What the task requires -
Below is a listing. Quote from it, exactly, the lines from the one containing "Instruction: Open 视图设置 gear icon" down to the one containing "Given: Select the Unknown gender radio button", both ends included, and nothing else.

Material for this task -
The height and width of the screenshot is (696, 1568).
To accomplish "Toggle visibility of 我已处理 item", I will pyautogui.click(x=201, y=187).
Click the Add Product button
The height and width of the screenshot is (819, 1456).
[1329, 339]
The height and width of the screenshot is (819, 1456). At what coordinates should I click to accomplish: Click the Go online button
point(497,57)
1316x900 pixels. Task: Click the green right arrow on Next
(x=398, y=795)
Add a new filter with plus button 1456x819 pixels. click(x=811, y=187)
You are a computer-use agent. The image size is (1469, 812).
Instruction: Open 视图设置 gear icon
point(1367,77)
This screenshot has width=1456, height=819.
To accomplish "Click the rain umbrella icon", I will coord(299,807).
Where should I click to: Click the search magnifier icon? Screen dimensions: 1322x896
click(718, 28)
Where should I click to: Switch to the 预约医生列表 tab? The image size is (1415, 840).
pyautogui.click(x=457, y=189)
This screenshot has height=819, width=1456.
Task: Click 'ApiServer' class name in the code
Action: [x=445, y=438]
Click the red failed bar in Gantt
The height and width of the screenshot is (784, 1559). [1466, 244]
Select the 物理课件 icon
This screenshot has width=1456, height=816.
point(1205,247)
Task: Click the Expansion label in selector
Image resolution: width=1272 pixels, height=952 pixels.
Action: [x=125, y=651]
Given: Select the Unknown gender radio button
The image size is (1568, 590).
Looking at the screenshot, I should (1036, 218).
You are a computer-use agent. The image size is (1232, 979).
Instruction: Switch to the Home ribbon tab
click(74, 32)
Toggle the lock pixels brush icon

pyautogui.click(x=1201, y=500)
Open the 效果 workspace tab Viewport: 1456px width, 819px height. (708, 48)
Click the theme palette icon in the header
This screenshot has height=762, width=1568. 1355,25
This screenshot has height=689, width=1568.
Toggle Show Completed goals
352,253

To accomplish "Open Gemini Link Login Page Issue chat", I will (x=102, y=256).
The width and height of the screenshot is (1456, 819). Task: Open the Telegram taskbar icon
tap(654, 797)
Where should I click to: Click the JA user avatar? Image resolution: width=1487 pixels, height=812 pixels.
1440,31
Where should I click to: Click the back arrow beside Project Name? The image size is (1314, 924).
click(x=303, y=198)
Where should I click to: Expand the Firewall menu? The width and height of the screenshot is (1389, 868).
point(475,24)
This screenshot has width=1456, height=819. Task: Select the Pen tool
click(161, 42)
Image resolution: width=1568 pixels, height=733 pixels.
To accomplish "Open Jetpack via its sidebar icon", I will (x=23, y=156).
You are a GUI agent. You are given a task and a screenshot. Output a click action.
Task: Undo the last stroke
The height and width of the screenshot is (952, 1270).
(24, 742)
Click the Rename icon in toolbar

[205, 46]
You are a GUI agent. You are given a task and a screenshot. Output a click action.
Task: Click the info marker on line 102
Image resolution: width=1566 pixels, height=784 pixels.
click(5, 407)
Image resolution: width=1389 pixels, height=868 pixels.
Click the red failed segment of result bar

Written solution -
Instruction: Open 视图设置 gear icon
point(1367,77)
This screenshot has width=1456, height=819.
To accomplish "Click the rain umbrella icon", I will coord(299,807).
Where should I click to: Click the search magnifier icon? Screen dimensions: 1322x896
click(718, 28)
Where should I click to: Switch to the 预约医生列表 tab? The image size is (1415, 840).
pyautogui.click(x=457, y=189)
This screenshot has height=819, width=1456.
Task: Click 'ApiServer' class name in the code
Action: [x=445, y=438]
Click the red failed bar in Gantt
The height and width of the screenshot is (784, 1559). [1466, 244]
Select the 物理课件 icon
This screenshot has width=1456, height=816.
point(1205,247)
Task: Click the Expansion label in selector
Image resolution: width=1272 pixels, height=952 pixels.
Action: [x=125, y=651]
Given: Select the Unknown gender radio button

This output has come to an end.